### [Exercise input]

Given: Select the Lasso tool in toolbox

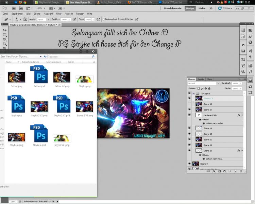Looking at the screenshot, I should (x=5, y=39).
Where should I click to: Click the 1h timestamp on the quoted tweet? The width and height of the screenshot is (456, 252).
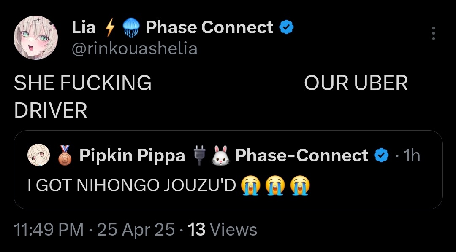pyautogui.click(x=412, y=156)
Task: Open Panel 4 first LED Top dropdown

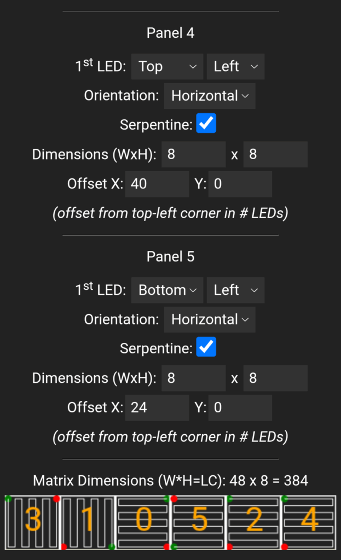Action: pyautogui.click(x=167, y=66)
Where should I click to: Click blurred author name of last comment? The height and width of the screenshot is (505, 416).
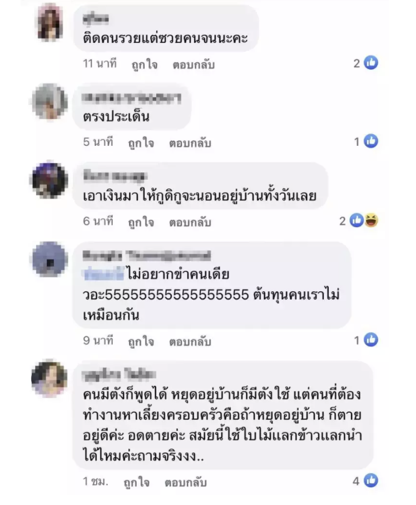tap(118, 375)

### [What is required]
Reproduce the listing verbatim, pictures excluded.

### [Reply to the exercise]
Given: Select the Lasso tool in toolbox

Looking at the screenshot, I should (x=5, y=39).
Where should I click to: Click the 1h timestamp on the quoted tweet? The width and height of the screenshot is (456, 252).
pyautogui.click(x=412, y=156)
Task: Open Panel 4 first LED Top dropdown

Action: pyautogui.click(x=167, y=66)
Where should I click to: Click blurred author name of last comment? The height and width of the screenshot is (505, 416).
tap(118, 375)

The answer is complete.